◆ ISTRUZIONI ◆
a) Riscrivi parola per parola l'intero estratto sulla manovra e sulla procedura di infrazione.
b) Cita esattamente tutte le righe dei record riportati più avanti, lasciando fuori le immagini.

:: ESTRATTO

Se addirittura lo stesso ministro Savona, fino all’altro ieri emblema e simbolo della guerra all’Europa fino alle sue massime conseguenze, ora è molto cauto e sostiene che la manovra va cambiata perché così  è insostenibile, forse una seria riflessione bisognerebbe farla. D’altra parte, però, al di là degli slogan ad effetto, che la situazione sia seria è testimoniato anche dal fatto che nelle ultime ore, oltre a mostrare i muscoli, alcuni dei principali esponenti del governo stanno modificando la propria strategia, cercando di far passare il messaggio che se siamo arrivati alla procedura di infrazione in qualche modo la colpa è del precedente governo.

Hanno iniziato a raccontarlo alcuni esponenti del M5S, si è subito accodato Salvini spalleggiato da qualche giornalista compiacente (Di Battista e Di Maio li chiamerebbero in ben altro modo…). Che, estrapolando e strumentalizzando qualche passo della comunicazione della UE ha cercato di far credere che l’Europa stia contestando all’Italia lo sforamento del debito nel 2017. Eppure basterebbe leggere il rapporto della Commissione sul debito per capire che siamo di fronte ad una vergognosa ed ignobile montatura.

::::
:: DATI FORNITI

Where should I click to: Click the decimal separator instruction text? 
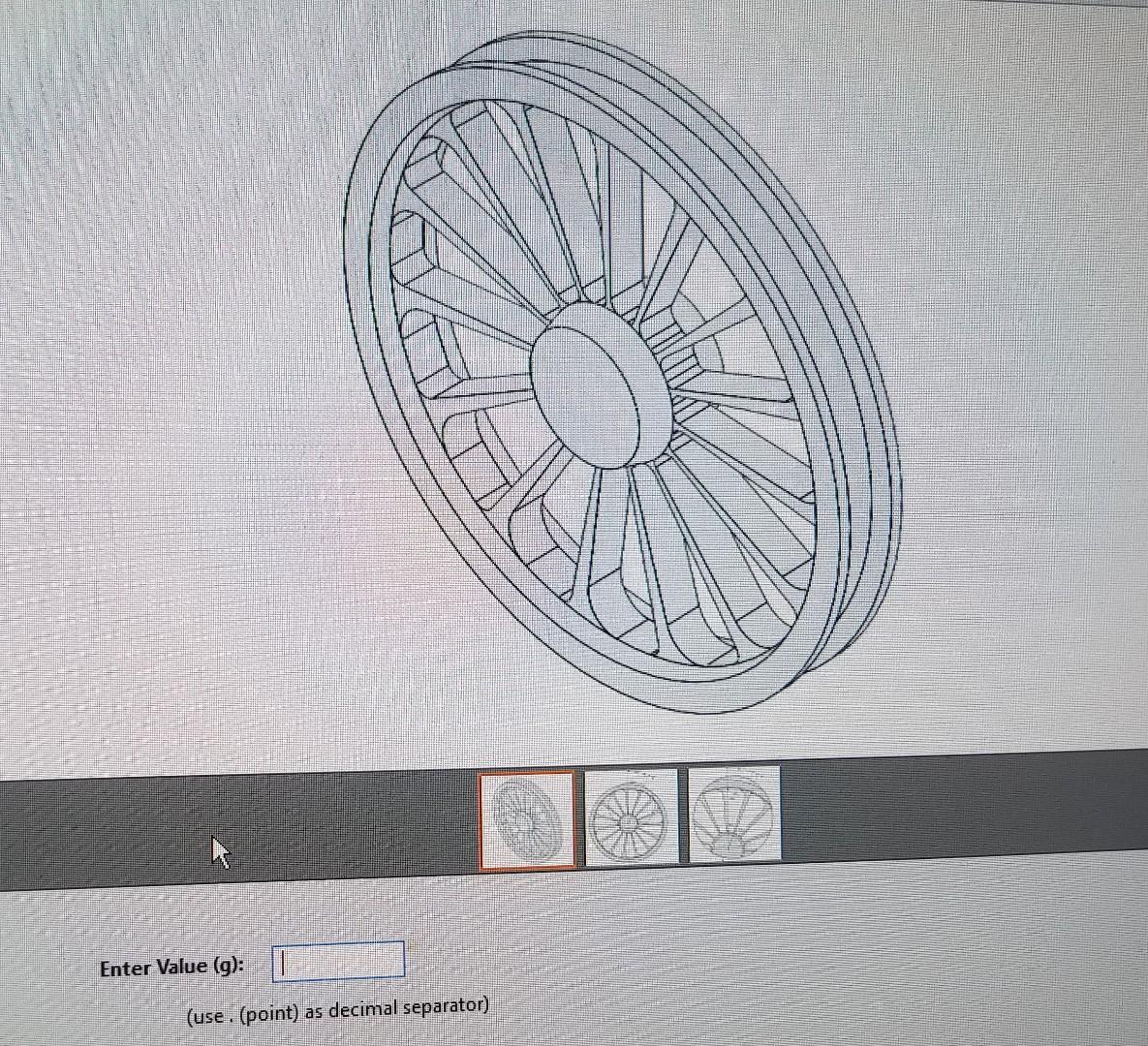tap(339, 1007)
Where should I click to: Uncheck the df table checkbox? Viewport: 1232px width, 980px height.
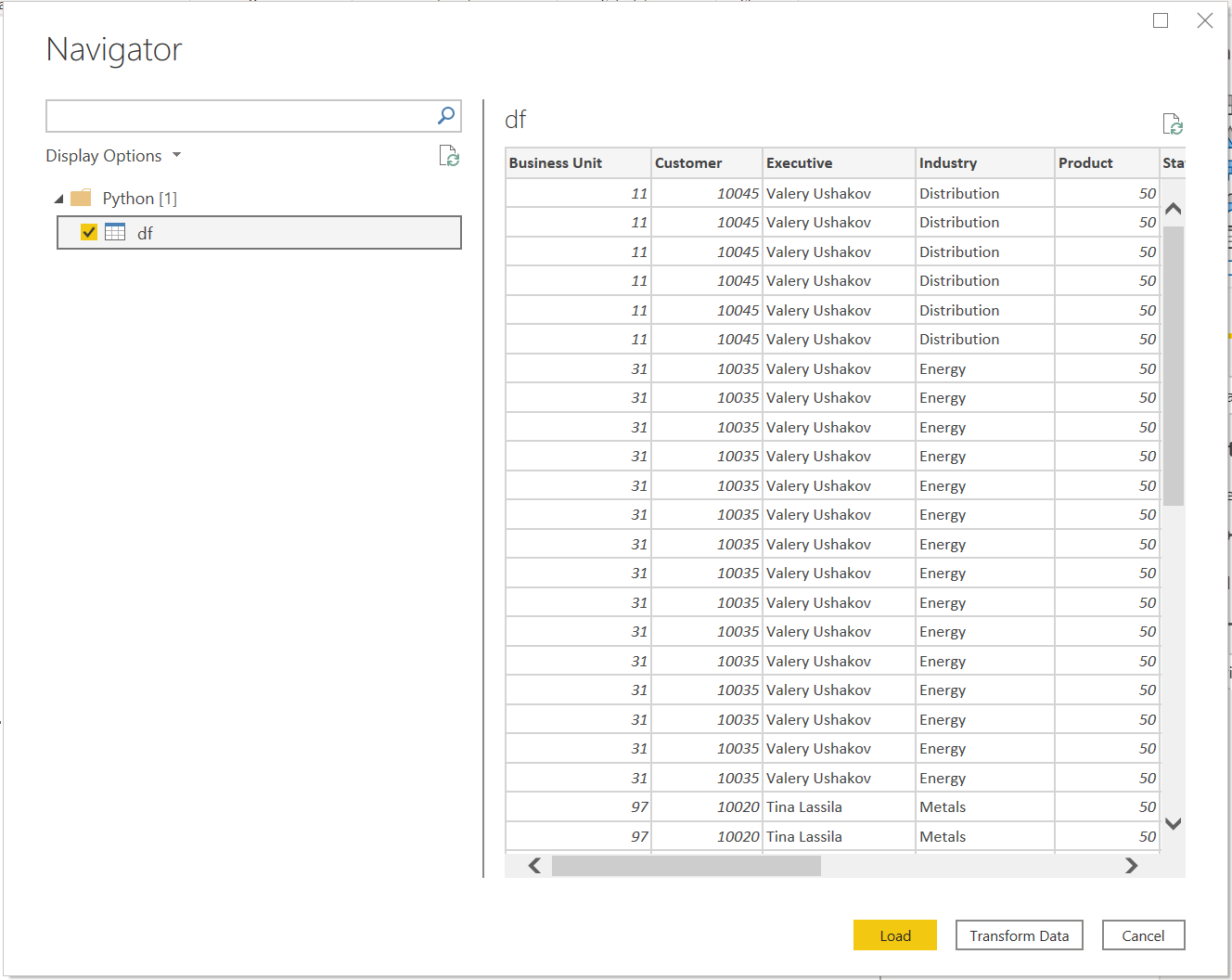pos(89,232)
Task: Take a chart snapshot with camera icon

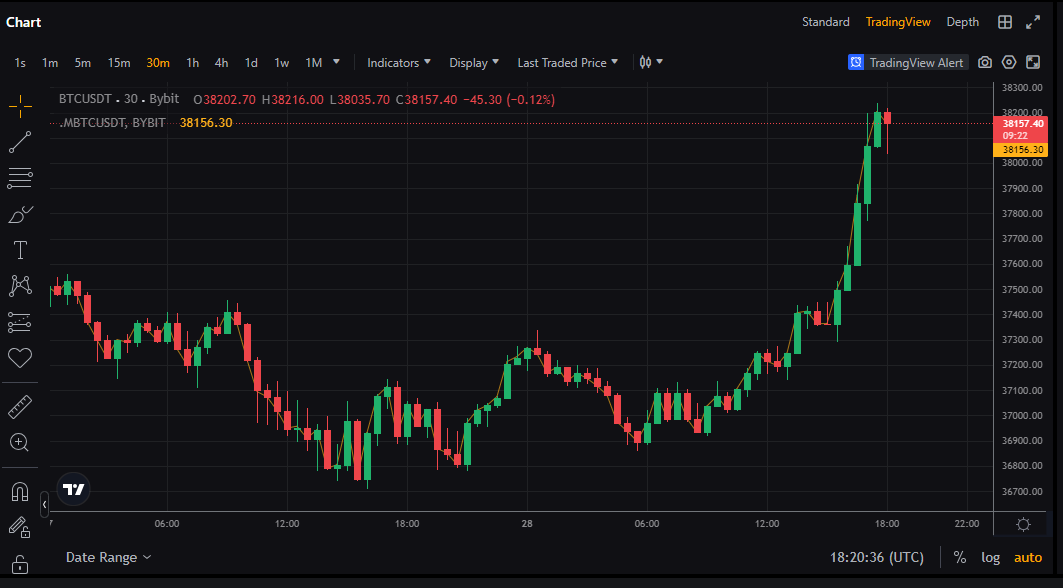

::::

◆ RISPOSTE AI COMPITI ◆
a)
Se addirittura lo stesso ministro Savona, fino all’altro ieri emblema e simbolo della guerra all’Europa fino alle sue massime conseguenze, ora è molto cauto e sostiene che la manovra va cambiata perché così  è insostenibile, forse una seria riflessione bisognerebbe farla. D’altra parte, però, al di là degli slogan ad effetto, che la situazione sia seria è testimoniato anche dal fatto che nelle ultime ore, oltre a mostrare i muscoli, alcuni dei principali esponenti del governo stanno modificando la propria strategia, cercando di far passare il messaggio che se siamo arrivati alla procedura di infrazione in qualche modo la colpa è del precedente governo.

Hanno iniziato a raccontarlo alcuni esponenti del M5S, si è subito accodato Salvini spalleggiato da qualche giornalista compiacente (Di Battista e Di Maio li chiamerebbero in ben altro modo…). Che, estrapolando e strumentalizzando qualche passo della comunicazione della UE ha cercato di far credere che l’Europa stia contestando all’Italia lo sforamento del debito nel 2017. Eppure basterebbe leggere il rapporto della Commissione sul debito per capire che siamo di fronte ad una vergognosa ed ignobile montatura.

b)
Where should I click to: Click the decimal separator instruction text? 
tap(339, 1007)
Where should I click to: Uncheck the df table checkbox? Viewport: 1232px width, 980px height.
pos(89,232)
Task: Take a chart snapshot with camera icon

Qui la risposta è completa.